> [Activity]:
Every line below should be repeated exactly.

(Dataset entries)
◆ ◆ ◆ ◆

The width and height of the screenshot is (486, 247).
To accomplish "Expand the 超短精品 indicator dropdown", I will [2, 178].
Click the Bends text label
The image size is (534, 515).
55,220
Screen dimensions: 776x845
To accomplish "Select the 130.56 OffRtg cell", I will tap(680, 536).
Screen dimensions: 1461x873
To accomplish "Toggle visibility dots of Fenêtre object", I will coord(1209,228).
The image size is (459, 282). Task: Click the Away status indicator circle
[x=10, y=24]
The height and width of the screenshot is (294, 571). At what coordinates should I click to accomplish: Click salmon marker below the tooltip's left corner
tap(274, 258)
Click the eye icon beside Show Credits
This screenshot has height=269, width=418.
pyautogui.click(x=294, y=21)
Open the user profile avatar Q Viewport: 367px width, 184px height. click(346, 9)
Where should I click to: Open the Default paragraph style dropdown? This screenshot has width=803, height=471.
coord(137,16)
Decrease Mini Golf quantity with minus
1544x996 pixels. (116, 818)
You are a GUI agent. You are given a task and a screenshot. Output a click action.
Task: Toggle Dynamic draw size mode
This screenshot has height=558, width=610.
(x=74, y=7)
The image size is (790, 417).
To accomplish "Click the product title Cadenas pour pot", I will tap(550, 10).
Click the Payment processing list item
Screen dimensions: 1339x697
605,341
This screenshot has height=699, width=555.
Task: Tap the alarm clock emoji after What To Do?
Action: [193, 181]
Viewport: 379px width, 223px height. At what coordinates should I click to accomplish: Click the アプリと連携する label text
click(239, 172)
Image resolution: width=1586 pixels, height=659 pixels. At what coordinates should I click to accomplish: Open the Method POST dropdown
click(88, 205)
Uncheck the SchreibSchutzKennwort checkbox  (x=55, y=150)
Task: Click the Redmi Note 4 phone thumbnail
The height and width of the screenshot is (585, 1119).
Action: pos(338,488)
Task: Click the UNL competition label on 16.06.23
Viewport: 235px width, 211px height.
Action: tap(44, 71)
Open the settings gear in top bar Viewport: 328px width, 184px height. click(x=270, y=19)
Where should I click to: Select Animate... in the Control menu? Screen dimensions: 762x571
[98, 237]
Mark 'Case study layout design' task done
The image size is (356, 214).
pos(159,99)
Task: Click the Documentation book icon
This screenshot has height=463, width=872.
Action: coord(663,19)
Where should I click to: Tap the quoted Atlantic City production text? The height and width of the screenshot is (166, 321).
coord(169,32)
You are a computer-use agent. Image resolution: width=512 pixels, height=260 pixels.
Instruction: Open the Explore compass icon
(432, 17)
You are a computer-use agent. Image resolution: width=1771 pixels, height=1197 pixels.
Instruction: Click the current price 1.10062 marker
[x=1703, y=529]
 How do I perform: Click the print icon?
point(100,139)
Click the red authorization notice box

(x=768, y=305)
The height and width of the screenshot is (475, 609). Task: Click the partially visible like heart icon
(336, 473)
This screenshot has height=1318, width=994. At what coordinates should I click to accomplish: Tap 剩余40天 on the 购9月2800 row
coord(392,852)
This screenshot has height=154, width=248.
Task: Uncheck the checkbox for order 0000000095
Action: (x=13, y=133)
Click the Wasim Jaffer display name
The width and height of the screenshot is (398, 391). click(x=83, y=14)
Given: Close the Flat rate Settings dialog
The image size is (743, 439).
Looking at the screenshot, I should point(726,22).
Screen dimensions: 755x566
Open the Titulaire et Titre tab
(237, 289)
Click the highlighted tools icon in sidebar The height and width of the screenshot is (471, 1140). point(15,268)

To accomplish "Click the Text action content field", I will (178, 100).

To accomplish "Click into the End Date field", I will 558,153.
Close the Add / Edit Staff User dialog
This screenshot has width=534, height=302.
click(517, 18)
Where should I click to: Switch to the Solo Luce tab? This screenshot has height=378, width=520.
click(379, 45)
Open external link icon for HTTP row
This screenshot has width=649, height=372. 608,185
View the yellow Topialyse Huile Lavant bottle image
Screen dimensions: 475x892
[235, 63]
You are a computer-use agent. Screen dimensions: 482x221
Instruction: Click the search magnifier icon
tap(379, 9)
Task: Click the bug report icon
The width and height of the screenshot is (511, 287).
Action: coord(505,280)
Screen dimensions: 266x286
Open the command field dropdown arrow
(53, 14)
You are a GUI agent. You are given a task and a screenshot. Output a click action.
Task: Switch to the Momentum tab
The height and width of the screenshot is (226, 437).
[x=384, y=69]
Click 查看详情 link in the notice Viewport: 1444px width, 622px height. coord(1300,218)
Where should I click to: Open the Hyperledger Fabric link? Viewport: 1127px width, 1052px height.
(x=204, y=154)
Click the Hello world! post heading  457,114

◆ ◆ ◆ ◆

> [Result for this exercise]:
The width and height of the screenshot is (486, 247).
To accomplish "Expand the 超短精品 indicator dropdown", I will [2, 178].
Click the Bends text label
The image size is (534, 515).
55,220
Screen dimensions: 776x845
To accomplish "Select the 130.56 OffRtg cell", I will tap(680, 536).
Screen dimensions: 1461x873
To accomplish "Toggle visibility dots of Fenêtre object", I will coord(1209,228).
The image size is (459, 282). Task: Click the Away status indicator circle
[x=10, y=24]
The height and width of the screenshot is (294, 571). At what coordinates should I click to accomplish: Click salmon marker below the tooltip's left corner
tap(274, 258)
Click the eye icon beside Show Credits
This screenshot has height=269, width=418.
pyautogui.click(x=294, y=21)
Open the user profile avatar Q Viewport: 367px width, 184px height. click(346, 9)
Where should I click to: Open the Default paragraph style dropdown? This screenshot has width=803, height=471.
coord(137,16)
Decrease Mini Golf quantity with minus
1544x996 pixels. (116, 818)
You are a GUI agent. You are given a task and a screenshot. Output a click action.
Task: Toggle Dynamic draw size mode
This screenshot has height=558, width=610.
(x=74, y=7)
The image size is (790, 417).
To accomplish "Click the product title Cadenas pour pot", I will tap(550, 10).
Click the Payment processing list item
Screen dimensions: 1339x697
605,341
This screenshot has height=699, width=555.
Task: Tap the alarm clock emoji after What To Do?
Action: [193, 181]
Viewport: 379px width, 223px height. At what coordinates should I click to accomplish: Click the アプリと連携する label text
click(239, 172)
Image resolution: width=1586 pixels, height=659 pixels. At what coordinates should I click to accomplish: Open the Method POST dropdown
click(88, 205)
Uncheck the SchreibSchutzKennwort checkbox  (x=55, y=150)
Task: Click the Redmi Note 4 phone thumbnail
The height and width of the screenshot is (585, 1119).
Action: pos(338,488)
Task: Click the UNL competition label on 16.06.23
Viewport: 235px width, 211px height.
Action: tap(44, 71)
Open the settings gear in top bar Viewport: 328px width, 184px height. click(x=270, y=19)
Where should I click to: Select Animate... in the Control menu? Screen dimensions: 762x571
[98, 237]
Mark 'Case study layout design' task done
The image size is (356, 214).
pos(159,99)
Task: Click the Documentation book icon
This screenshot has height=463, width=872.
Action: coord(663,19)
Where should I click to: Tap the quoted Atlantic City production text? The height and width of the screenshot is (166, 321).
coord(169,32)
You are a computer-use agent. Image resolution: width=512 pixels, height=260 pixels.
Instruction: Open the Explore compass icon
(432, 17)
You are a computer-use agent. Image resolution: width=1771 pixels, height=1197 pixels.
Instruction: Click the current price 1.10062 marker
[x=1703, y=529]
 How do I perform: Click the print icon?
point(100,139)
Click the red authorization notice box

(x=768, y=305)
The height and width of the screenshot is (475, 609). Task: Click the partially visible like heart icon
(336, 473)
This screenshot has height=1318, width=994. At what coordinates should I click to accomplish: Tap 剩余40天 on the 购9月2800 row
coord(392,852)
This screenshot has height=154, width=248.
Task: Uncheck the checkbox for order 0000000095
Action: (x=13, y=133)
Click the Wasim Jaffer display name
The width and height of the screenshot is (398, 391). click(x=83, y=14)
Given: Close the Flat rate Settings dialog
The image size is (743, 439).
Looking at the screenshot, I should point(726,22).
Screen dimensions: 755x566
Open the Titulaire et Titre tab
(237, 289)
Click the highlighted tools icon in sidebar The height and width of the screenshot is (471, 1140). point(15,268)

To accomplish "Click the Text action content field", I will (178, 100).

To accomplish "Click into the End Date field", I will 558,153.
Close the Add / Edit Staff User dialog
This screenshot has width=534, height=302.
click(517, 18)
Where should I click to: Switch to the Solo Luce tab? This screenshot has height=378, width=520.
click(379, 45)
Open external link icon for HTTP row
This screenshot has width=649, height=372. 608,185
View the yellow Topialyse Huile Lavant bottle image
Screen dimensions: 475x892
[235, 63]
You are a computer-use agent. Screen dimensions: 482x221
Instruction: Click the search magnifier icon
tap(379, 9)
Task: Click the bug report icon
The width and height of the screenshot is (511, 287).
Action: coord(505,280)
Screen dimensions: 266x286
Open the command field dropdown arrow
(53, 14)
You are a GUI agent. You are given a task and a screenshot. Output a click action.
Task: Switch to the Momentum tab
The height and width of the screenshot is (226, 437).
[x=384, y=69]
Click 查看详情 link in the notice Viewport: 1444px width, 622px height. coord(1300,218)
Where should I click to: Open the Hyperledger Fabric link? Viewport: 1127px width, 1052px height.
(x=204, y=154)
Click the Hello world! post heading  457,114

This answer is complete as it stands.